Where the terms collaboration and regionalism differ is a progress-halting gap.

Summers said, at this point, the WCOG is “more at the shared-services level,” rather than full-on regionalization; but he admitted many times that it’s not just a common desire to operate more efficient cities that is driving these collaborations and discussions. There is a great deal of pressure from the state to outsource services to them and the county rather than hire similar personnel in each city or work privately to obtain things like health insurance.

WCOG finance officer Steve Presley, who joined the mayors on the panel, summing up his impression from the state, said it seems like everyone’s being told, “We want these cities in Ohio to look more like townships,” as limited local government.

Summers also pointed out there is the threat of reduced financial assistance to cities that refuse to makes efforts toward collaborations and regional government.

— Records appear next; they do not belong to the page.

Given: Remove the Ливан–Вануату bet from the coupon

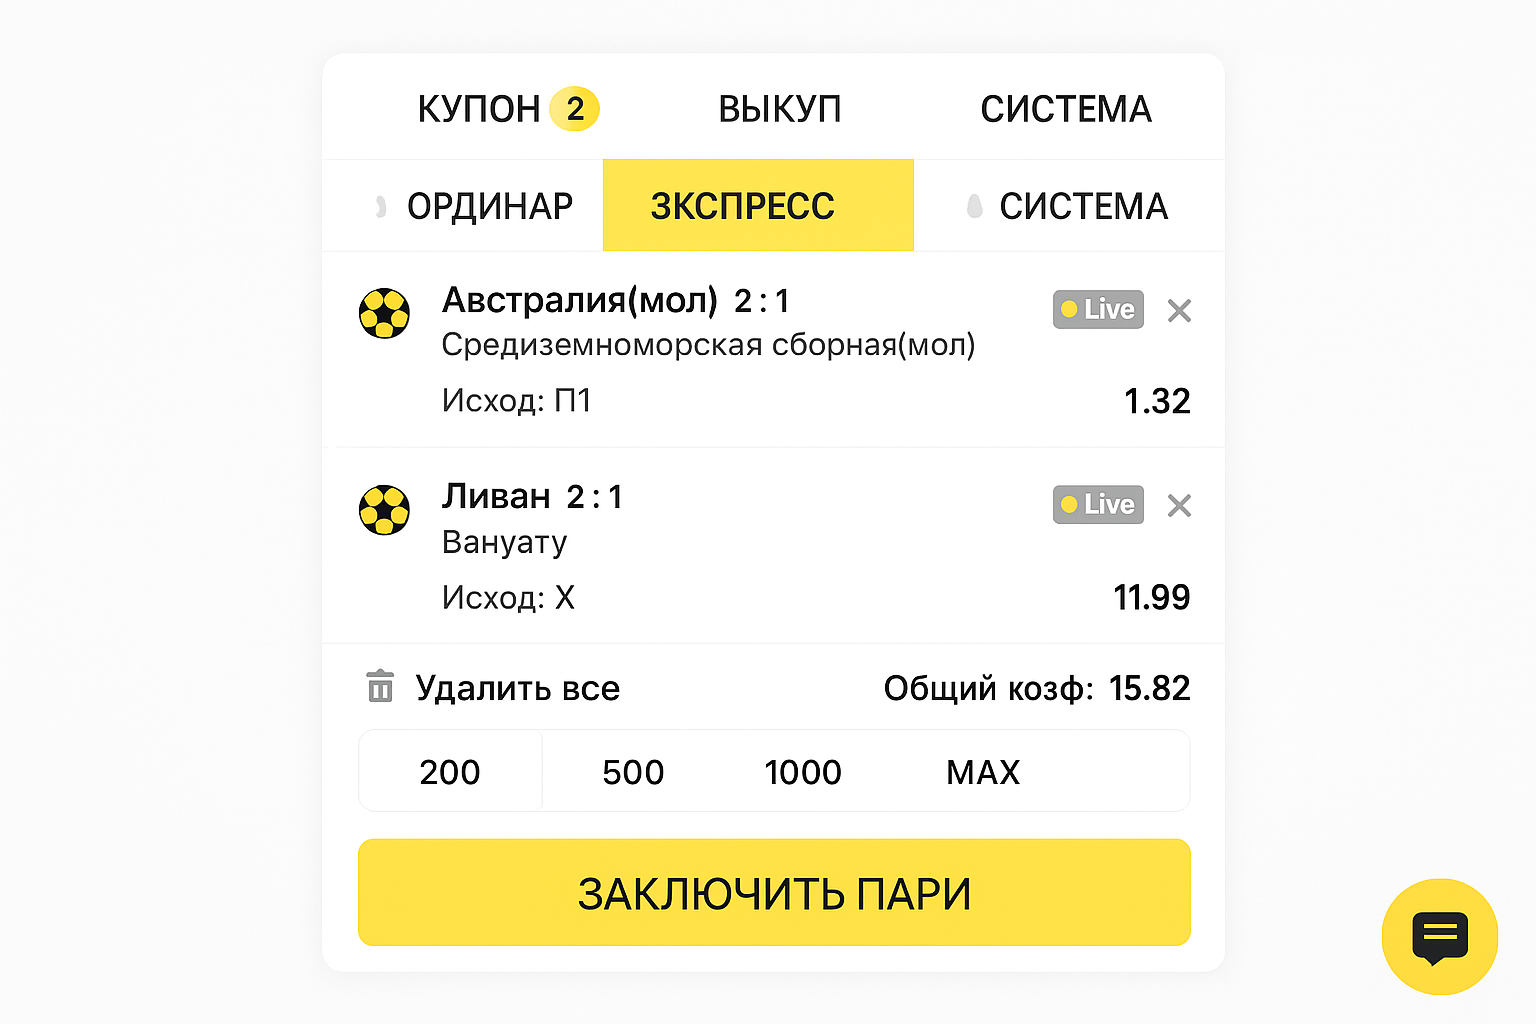Looking at the screenshot, I should click(x=1179, y=506).
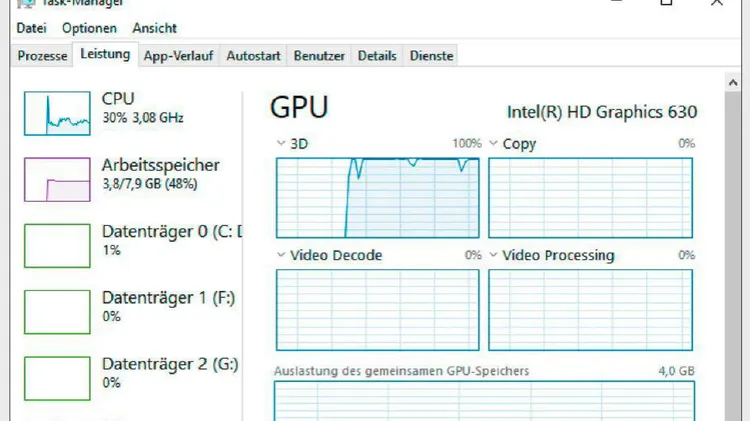Open the Video Processing engine dropdown
Image resolution: width=750 pixels, height=421 pixels.
pyautogui.click(x=494, y=256)
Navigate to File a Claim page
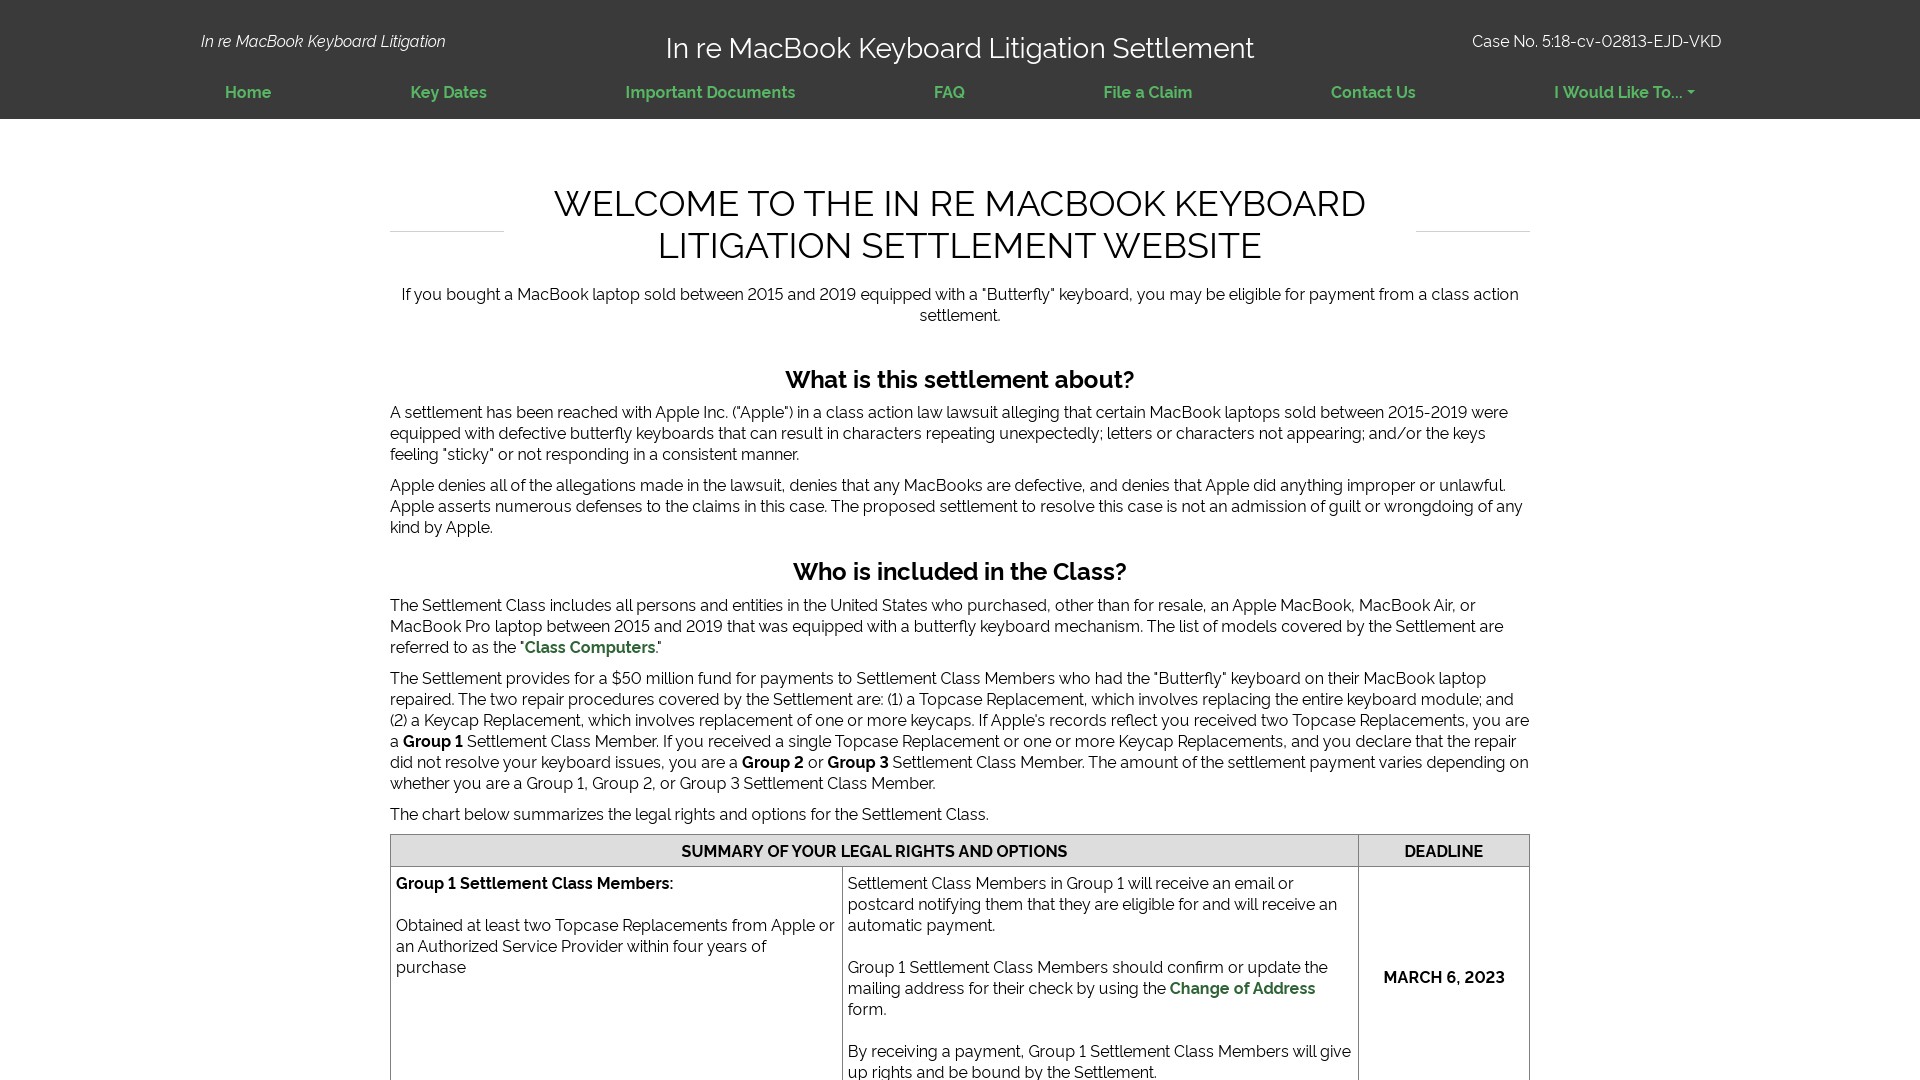This screenshot has height=1080, width=1920. click(x=1147, y=92)
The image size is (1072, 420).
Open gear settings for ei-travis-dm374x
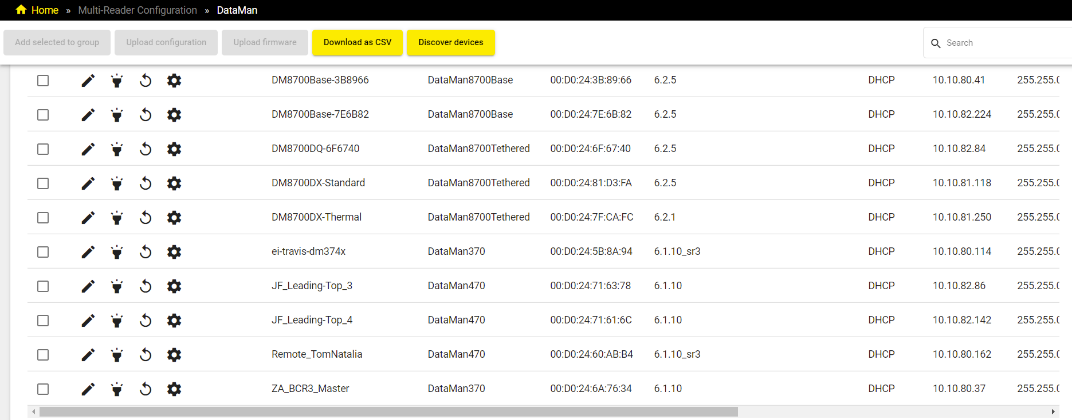(x=174, y=252)
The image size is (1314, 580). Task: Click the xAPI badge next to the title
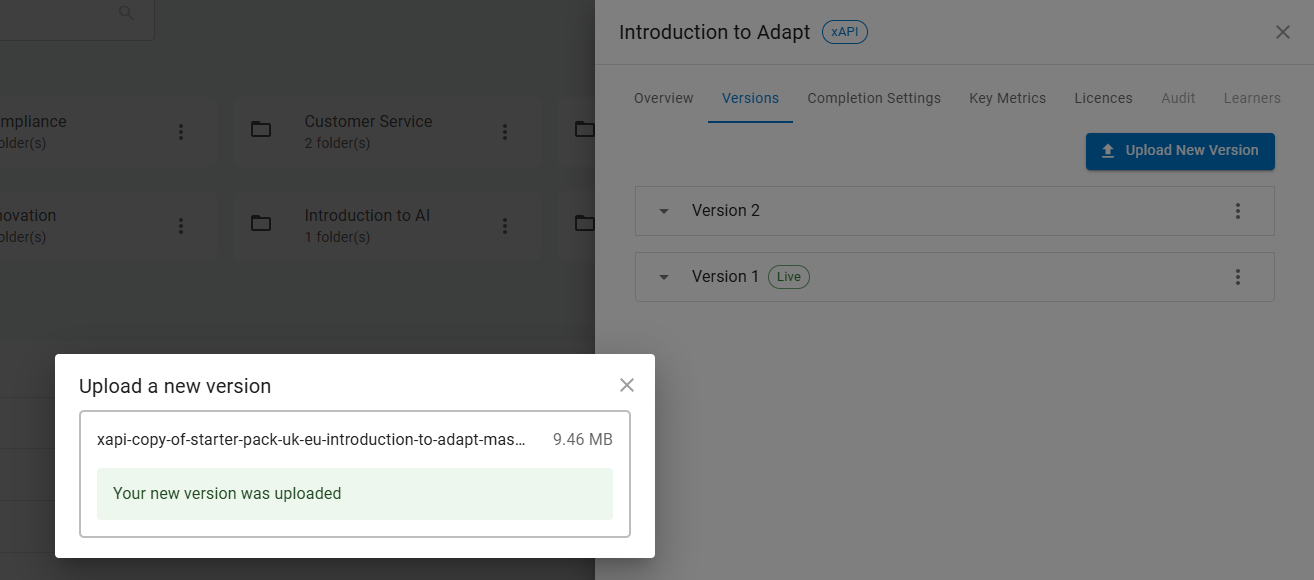[x=845, y=32]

Though it is clear to him that it’s not all about an individual suburb like Lakewood, there is the bigger picture to consider – reinvesting in the core (Cleveland) so that the inner- and outer-ring areas that make up the Westshore can continue to grow.

Like Chicago has successfully done, Summers said, the best way to ensure a strong region is to continue investing in the city and cycling outward again.

“Suburbs’ success cannot be at the expense of the inner core” and be treated as gain, he commented.

One way he suggested this could be done is in terms of housing.

While population in Cuyahoga County has been on the decline for more than 10 years, more new houses keep being built, to the point where there are more houses than residents in the area. These neighborhoods, farther and farther away from Cleveland, require new schools and infrastructure – all because acreage is cheaper farther from the city.

Among the problems this creates, the most pressing is the fact that the city’s infrastructure doesn’t get the attention it needs. As a result, poverty continues to expand into inner- and outer-ring cities like Lakewood and Fairview Park.

The only entity that would be able to pay Cleveland acreage prices near downtown is the government, Summers continued. So, by working together to receive grants and develop the land for some sort of public use, all the cities are being helped, no matter where the development is actually taking place.

Squirming a bit at the mention of Cleveland in relation to Westlake, Clough pointed out that some of his city’s tax dollars do go to Cleveland. “We are investing in the inner-city,” he claimed.

“And that’s good,” Summers replied, grinning.

As attendees continued to ask questions, some starting to become repetitive, but nonetheless deserving of answers and consideration, Clough said simply, “We don’t have all the answers at this point and time.”

 

SIDE BAR:

Lakewood (2010) population: 52,131; housing units: 28,498; persons below poverty level, 2007 – 2010: 17.1 percent; land area in square miles: 5.53 .

Westlake (2010) population: 32,729; housing units: 14,843; persons below poverty level, 2007 – 2010: 3.8 percent; land area in square miles: 15.93.

Bay Village (2010) population: 15,651; housing units: 6,436; persons below poverty level, 2007 – 2010: 3.0 percent; land area in square miles: 4.57.